Securing the Future: Key Insights on AI’s Dual Role in Cybersecurity

Connection

We recently hosted a webinar with Jamal Khan, Chief Growth and Innovation Officer at Connection and Head of the CNXN Helix™ Center for Applied AI and Robotics—and guest speaker Allie Mellen, Principal Analyst at Forrester—to explore one of the most pressing questions in cybersecurity today: How is artificial intelligence reshaping both our defenses and the threats we face?

Both speakers bring deep expertise in the intersection of security operations, AI innovation, and risk management. Jamal leads Connection’s efforts to apply AI and robotics responsibly across industries, while Allie has spent years researching how AI and automation are transforming the Security Operations Center (SOC) and the broader cybersecurity ecosystem.

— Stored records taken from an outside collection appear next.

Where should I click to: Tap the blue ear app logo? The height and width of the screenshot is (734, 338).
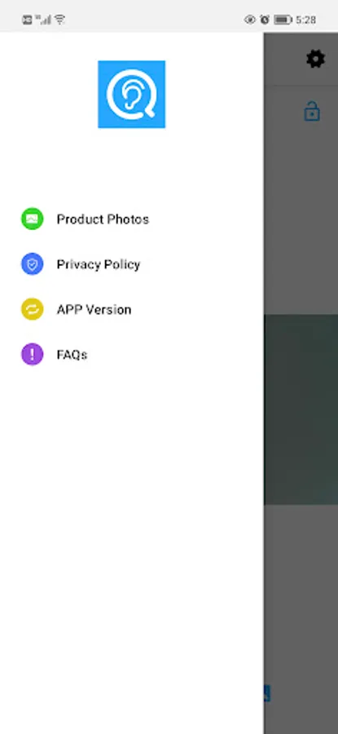(x=131, y=94)
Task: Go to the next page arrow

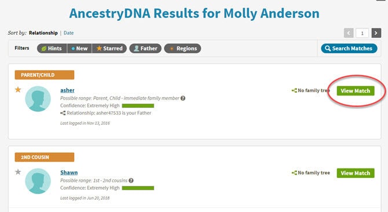Action: (x=376, y=33)
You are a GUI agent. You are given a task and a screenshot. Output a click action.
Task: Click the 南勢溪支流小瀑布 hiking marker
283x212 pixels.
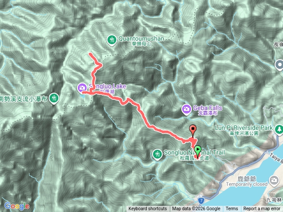click(x=54, y=98)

In recognition of National Cybersecurity Awareness Month, the Microsoft-sponsored webinar cut through the hype to reveal where AI is delivering real value—and where it still demands caution.

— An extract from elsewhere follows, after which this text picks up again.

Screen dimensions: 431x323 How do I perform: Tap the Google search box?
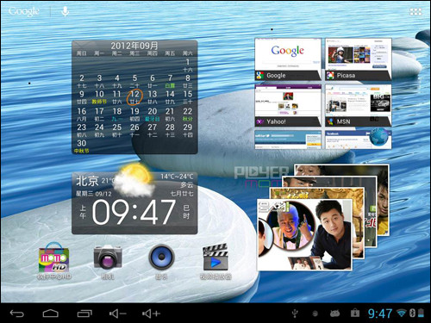[24, 11]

Separating Hype from Reality: Understanding AI’s Limitations

One of the first myths our speakers addressed was the idea that AI will replace the Security Operations Center (SOC).

Jamal noted that early predictions about fully automated SOCs “hit their reality factor.” He said that while automation and AI are valuable tools, the notion of replacing the SOC is misguided. “It still requires a significant amount of human involvement,” he explained.

Allie agreed, describing how her perspective has evolved. “To be honest, I think the past three years or so have been kind of a disappointment,” she said. “You can use generative AI for things like researching threat actors—but nothing really compelling. That’s changing now, particularly because of AI agents.”

Still, she cautioned that current capabilities don’t justify removing humans from the loop. “Sometimes AI is wrong, and we need a human to really understand what’s going on and make an informed decision.”

The conversation also touched on another misconception that AI can effectively train junior analysts. Allie pointed to a recent study showing that “AI chatbots gave a wrong answer to more than 60% of queries.” She argued that using these tools to upskill staff “is a crazy idea… especially for someone deeply concerned with risk and risk management.”

Where AI Actually Delivers Value

Both speakers agreed that while AI won’t replace the SOC, it can make it far more efficient.

Jamal emphasized AI’s potential to “reduce toil.” This refers to the repetitive, manual tasks that weigh down security teams. He described how generative AI can “help us inform and build better decisions” by summarizing logs, generating case notes, and enriching alerts.

Allie added that she’s now seeing “AI agents that are purpose-built to do things like triage or initial investigation of incidents.” Those functions, she explained, “take up so much time in an analyst’s day, and to be seeing AI be used, and used effectively, for those functions… it’s actually really starting to get exciting.”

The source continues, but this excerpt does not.